** START Material for this exercise **

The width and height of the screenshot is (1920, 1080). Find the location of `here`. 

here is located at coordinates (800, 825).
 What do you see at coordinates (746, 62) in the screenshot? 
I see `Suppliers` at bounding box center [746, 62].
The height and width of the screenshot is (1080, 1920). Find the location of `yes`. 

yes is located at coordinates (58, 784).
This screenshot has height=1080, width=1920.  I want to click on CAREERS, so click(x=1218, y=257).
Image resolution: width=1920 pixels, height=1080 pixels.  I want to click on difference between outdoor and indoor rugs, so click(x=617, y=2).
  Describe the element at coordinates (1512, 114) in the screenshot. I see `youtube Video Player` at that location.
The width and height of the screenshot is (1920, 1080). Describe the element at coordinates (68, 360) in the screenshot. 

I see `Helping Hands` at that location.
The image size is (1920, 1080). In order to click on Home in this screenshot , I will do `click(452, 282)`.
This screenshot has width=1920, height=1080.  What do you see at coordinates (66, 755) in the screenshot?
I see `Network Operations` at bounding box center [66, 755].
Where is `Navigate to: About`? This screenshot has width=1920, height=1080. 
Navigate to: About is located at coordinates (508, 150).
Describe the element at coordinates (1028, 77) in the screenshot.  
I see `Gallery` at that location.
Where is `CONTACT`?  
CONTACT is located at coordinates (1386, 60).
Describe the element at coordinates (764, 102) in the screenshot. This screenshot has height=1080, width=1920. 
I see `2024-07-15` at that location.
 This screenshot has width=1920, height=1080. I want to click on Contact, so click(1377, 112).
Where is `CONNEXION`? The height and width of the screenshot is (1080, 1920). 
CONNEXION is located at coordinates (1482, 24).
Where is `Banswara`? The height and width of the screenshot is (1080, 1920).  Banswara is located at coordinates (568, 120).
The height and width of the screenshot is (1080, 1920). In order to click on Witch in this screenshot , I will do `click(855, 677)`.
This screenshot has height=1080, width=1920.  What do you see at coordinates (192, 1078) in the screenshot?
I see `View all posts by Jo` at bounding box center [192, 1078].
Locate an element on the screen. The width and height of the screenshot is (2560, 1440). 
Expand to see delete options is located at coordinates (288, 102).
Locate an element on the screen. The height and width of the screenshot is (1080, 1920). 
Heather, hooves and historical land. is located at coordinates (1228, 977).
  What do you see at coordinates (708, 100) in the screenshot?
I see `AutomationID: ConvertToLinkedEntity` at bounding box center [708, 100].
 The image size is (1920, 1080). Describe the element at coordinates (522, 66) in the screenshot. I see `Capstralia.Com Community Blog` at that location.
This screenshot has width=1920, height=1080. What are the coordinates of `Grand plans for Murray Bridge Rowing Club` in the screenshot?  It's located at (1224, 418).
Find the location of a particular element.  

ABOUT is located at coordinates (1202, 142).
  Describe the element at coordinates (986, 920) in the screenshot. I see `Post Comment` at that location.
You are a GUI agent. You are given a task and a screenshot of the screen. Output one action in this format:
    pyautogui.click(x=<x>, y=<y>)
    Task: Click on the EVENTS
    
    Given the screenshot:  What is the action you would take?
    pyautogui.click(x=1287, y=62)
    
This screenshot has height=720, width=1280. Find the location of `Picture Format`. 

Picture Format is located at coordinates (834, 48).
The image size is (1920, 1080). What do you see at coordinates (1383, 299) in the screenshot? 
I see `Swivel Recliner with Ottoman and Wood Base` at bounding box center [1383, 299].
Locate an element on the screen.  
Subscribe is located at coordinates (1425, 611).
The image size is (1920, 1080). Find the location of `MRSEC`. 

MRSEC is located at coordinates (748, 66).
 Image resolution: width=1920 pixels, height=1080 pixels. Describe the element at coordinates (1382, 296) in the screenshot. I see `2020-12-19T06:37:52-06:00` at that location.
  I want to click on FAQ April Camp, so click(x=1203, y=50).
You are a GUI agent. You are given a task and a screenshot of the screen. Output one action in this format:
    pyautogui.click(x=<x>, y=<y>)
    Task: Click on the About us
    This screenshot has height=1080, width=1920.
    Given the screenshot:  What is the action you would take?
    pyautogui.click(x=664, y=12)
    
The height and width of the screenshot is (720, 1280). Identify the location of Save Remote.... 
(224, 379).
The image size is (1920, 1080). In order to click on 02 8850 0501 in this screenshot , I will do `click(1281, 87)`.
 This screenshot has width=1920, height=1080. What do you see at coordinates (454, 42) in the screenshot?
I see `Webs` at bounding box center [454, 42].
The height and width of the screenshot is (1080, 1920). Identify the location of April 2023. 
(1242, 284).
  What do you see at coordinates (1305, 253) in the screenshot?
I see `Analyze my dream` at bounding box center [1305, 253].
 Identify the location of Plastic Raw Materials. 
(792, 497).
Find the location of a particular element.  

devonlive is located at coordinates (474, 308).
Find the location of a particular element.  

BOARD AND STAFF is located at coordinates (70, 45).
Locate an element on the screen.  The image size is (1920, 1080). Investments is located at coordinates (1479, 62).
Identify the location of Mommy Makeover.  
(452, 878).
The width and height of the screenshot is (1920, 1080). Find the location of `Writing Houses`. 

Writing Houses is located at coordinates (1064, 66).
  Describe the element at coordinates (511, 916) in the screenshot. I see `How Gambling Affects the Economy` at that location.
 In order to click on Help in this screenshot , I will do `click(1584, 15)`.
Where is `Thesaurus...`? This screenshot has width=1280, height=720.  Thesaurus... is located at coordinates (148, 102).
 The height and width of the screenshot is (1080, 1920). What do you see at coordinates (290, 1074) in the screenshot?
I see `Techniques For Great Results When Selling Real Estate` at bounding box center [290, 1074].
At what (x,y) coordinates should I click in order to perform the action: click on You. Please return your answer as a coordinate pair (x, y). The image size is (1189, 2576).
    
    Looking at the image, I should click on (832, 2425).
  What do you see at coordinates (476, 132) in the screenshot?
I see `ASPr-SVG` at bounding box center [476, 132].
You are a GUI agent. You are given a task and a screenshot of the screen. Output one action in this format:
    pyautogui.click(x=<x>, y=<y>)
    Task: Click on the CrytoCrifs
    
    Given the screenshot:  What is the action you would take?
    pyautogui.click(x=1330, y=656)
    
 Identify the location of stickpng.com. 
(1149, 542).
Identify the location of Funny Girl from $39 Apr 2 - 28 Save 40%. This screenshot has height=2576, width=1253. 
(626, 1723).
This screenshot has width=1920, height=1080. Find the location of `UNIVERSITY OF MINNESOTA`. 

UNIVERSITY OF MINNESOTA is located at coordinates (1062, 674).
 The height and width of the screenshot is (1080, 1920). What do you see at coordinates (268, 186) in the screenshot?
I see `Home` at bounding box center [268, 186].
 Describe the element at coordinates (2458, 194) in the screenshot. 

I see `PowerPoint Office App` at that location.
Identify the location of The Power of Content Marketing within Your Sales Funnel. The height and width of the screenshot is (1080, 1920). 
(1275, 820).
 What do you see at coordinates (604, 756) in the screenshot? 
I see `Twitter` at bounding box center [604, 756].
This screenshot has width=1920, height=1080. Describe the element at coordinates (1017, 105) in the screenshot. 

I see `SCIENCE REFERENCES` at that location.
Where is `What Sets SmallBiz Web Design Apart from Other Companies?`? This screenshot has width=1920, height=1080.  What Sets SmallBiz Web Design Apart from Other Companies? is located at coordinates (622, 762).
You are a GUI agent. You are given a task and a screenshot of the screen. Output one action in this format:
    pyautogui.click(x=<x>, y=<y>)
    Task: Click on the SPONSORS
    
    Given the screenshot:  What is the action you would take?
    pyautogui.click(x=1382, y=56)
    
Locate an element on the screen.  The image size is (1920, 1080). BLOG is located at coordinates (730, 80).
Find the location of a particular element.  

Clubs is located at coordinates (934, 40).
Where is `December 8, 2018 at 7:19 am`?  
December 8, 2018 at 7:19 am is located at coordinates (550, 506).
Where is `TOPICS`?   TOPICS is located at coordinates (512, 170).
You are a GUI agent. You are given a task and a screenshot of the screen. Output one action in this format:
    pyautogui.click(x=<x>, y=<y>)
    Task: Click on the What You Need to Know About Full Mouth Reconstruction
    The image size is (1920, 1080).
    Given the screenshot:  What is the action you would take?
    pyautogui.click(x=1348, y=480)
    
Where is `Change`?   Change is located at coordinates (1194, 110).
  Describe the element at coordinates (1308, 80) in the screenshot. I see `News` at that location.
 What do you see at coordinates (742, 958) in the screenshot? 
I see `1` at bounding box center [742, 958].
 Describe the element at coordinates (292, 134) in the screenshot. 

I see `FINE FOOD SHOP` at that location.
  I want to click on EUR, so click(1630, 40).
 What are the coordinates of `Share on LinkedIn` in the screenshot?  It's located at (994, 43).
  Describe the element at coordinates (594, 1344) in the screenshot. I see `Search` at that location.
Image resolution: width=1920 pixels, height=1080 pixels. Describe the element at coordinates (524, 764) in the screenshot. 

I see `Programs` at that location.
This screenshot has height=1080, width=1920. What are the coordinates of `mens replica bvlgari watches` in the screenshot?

** END Material for this exercise **

Aim of the task »
Below the records, copy out the lines without alteration from the line containing "1078) in the screenshot?" up to and including the line containing "Describe the element at coordinates (986, 920)".

Reply »
This screenshot has height=1080, width=1920.  What do you see at coordinates (192, 1078) in the screenshot?
I see `View all posts by Jo` at bounding box center [192, 1078].
Locate an element on the screen. The width and height of the screenshot is (2560, 1440). 
Expand to see delete options is located at coordinates (288, 102).
Locate an element on the screen. The height and width of the screenshot is (1080, 1920). 
Heather, hooves and historical land. is located at coordinates (1228, 977).
  What do you see at coordinates (708, 100) in the screenshot?
I see `AutomationID: ConvertToLinkedEntity` at bounding box center [708, 100].
 The image size is (1920, 1080). Describe the element at coordinates (522, 66) in the screenshot. I see `Capstralia.Com Community Blog` at that location.
This screenshot has width=1920, height=1080. What are the coordinates of `Grand plans for Murray Bridge Rowing Club` in the screenshot?  It's located at (1224, 418).
Find the location of a particular element.  

ABOUT is located at coordinates (1202, 142).
  Describe the element at coordinates (986, 920) in the screenshot. I see `Post Comment` at that location.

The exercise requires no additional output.